[Collected data]
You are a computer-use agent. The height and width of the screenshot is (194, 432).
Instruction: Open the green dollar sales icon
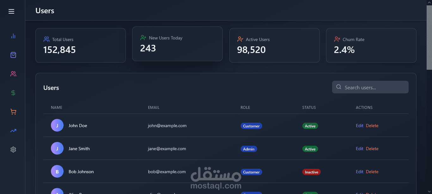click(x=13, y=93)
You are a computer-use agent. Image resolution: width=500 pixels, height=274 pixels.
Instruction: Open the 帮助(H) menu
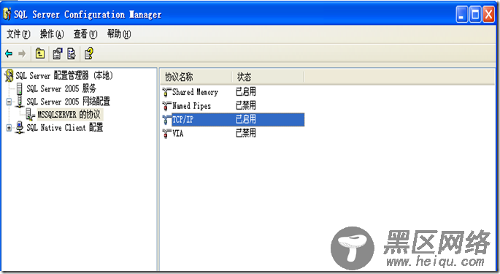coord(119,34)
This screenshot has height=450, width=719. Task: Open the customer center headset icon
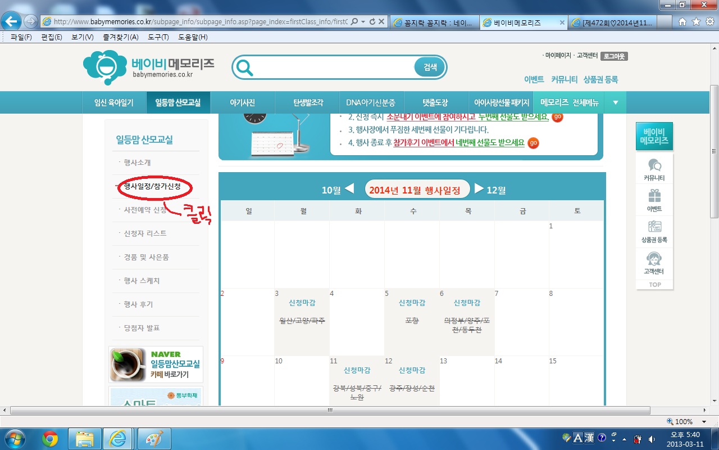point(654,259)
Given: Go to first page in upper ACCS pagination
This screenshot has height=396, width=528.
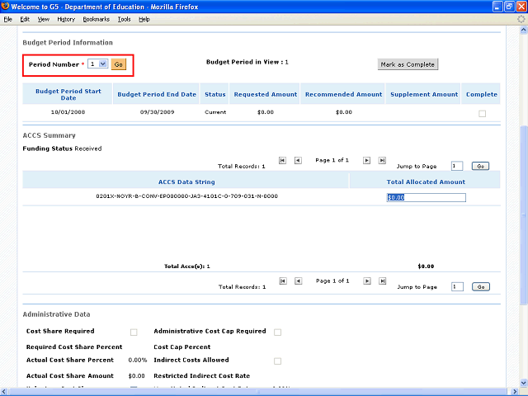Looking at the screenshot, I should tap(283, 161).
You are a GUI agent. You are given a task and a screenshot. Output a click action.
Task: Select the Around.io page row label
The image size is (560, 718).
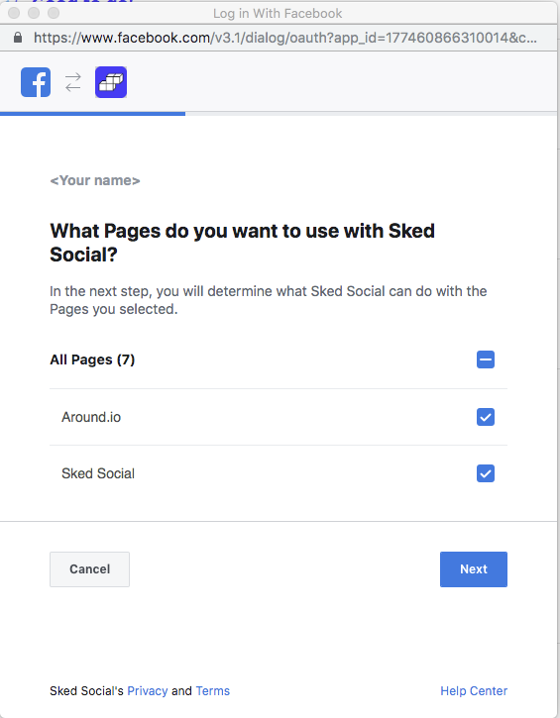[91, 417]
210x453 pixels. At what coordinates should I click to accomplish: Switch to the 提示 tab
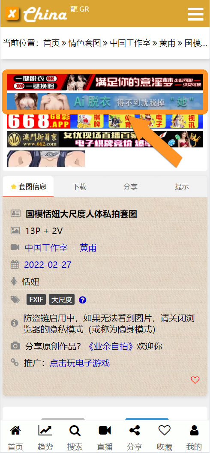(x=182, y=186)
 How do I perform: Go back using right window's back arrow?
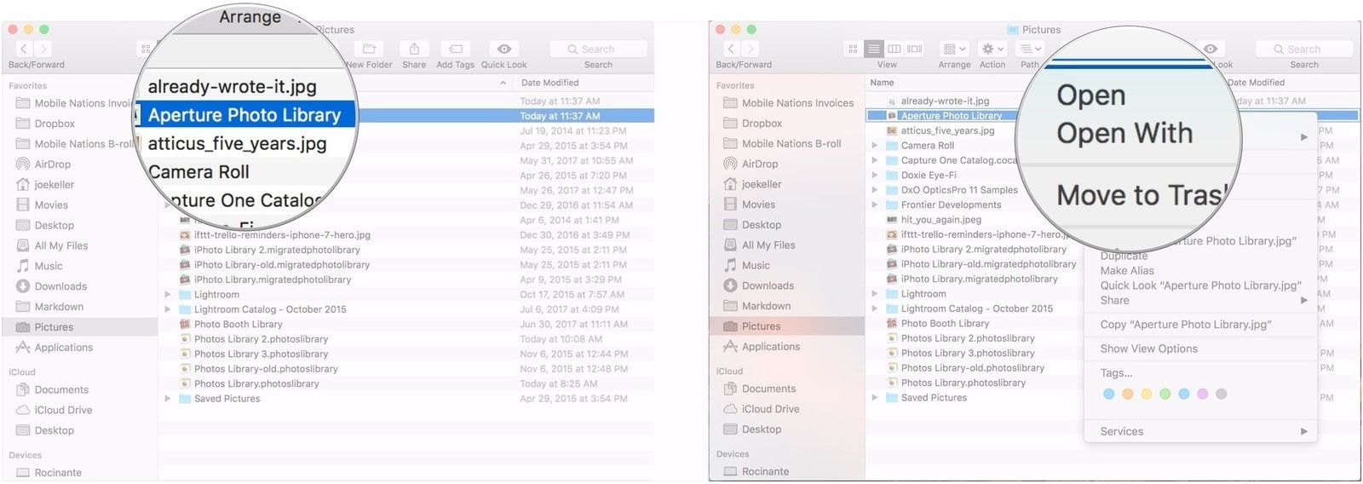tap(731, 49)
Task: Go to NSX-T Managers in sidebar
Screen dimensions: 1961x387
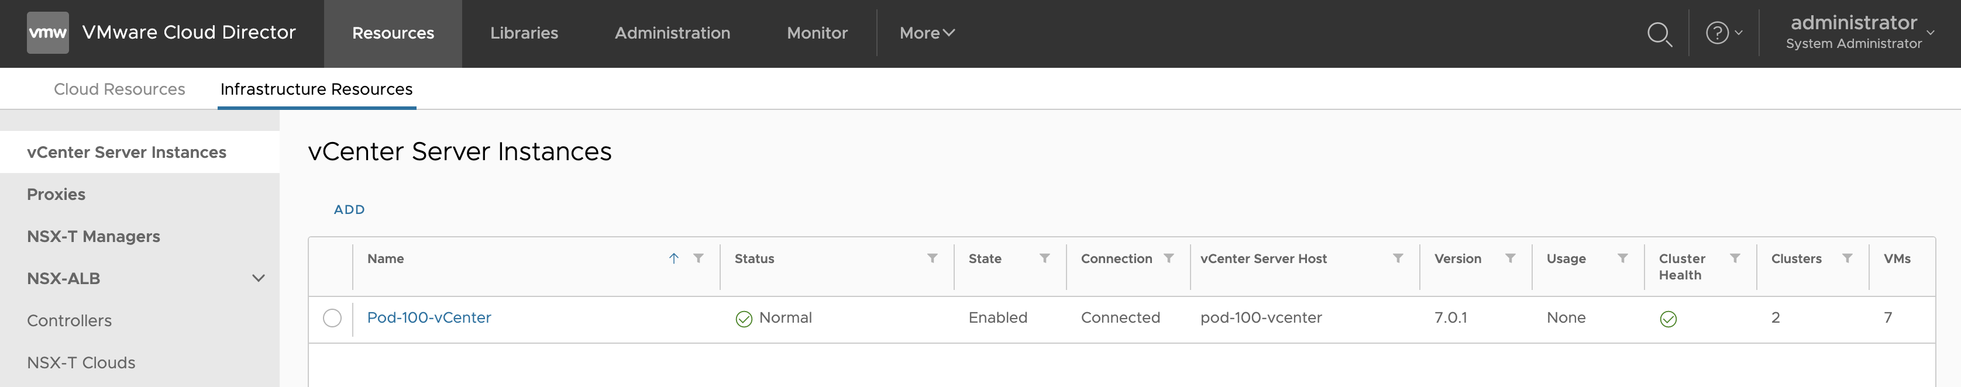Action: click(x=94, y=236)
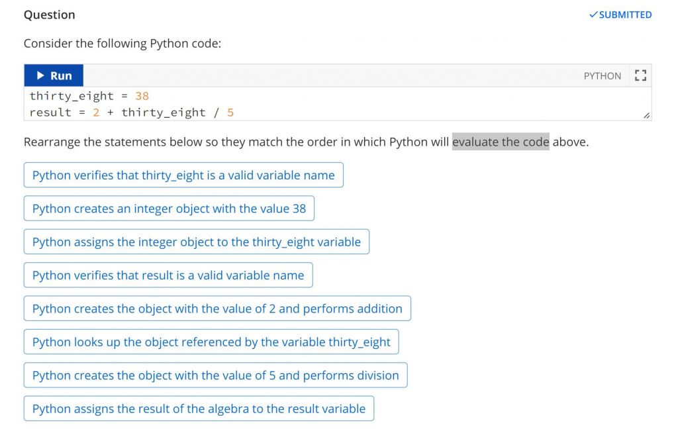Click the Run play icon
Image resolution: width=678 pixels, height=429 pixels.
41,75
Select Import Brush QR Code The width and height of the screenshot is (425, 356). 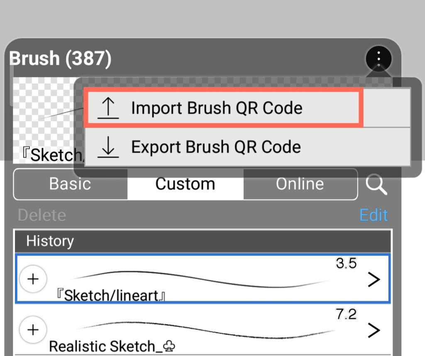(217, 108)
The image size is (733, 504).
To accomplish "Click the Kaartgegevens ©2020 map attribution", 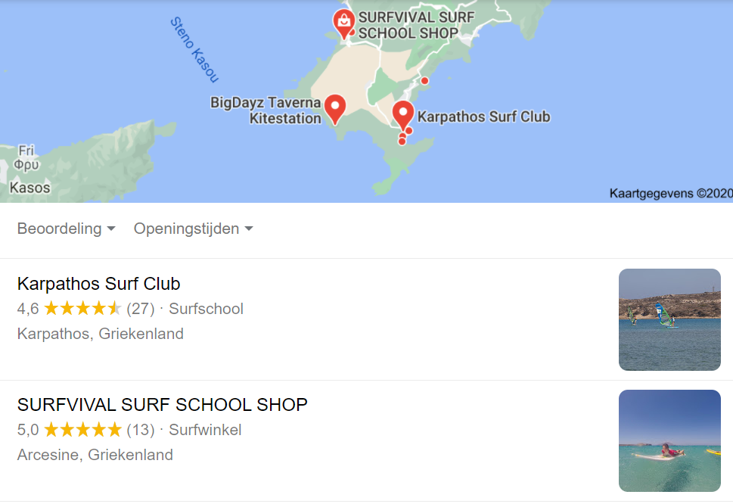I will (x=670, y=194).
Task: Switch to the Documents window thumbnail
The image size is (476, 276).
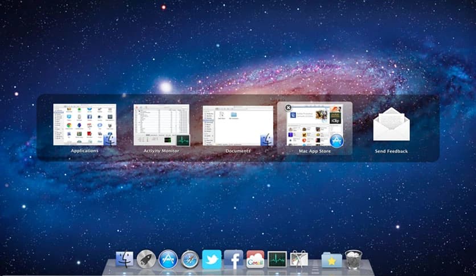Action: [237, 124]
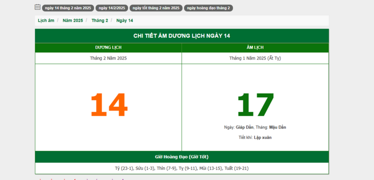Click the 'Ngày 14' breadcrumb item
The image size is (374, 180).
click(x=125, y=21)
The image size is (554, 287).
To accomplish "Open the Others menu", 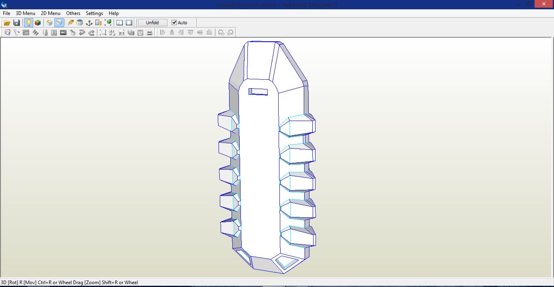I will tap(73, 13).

» **Activity**
In the records above, locate each line with the word "page". Copy all such lines.

» **Response area**
Given: Go to first page in upper ACCS pagination
Task: Select the Around.io page row label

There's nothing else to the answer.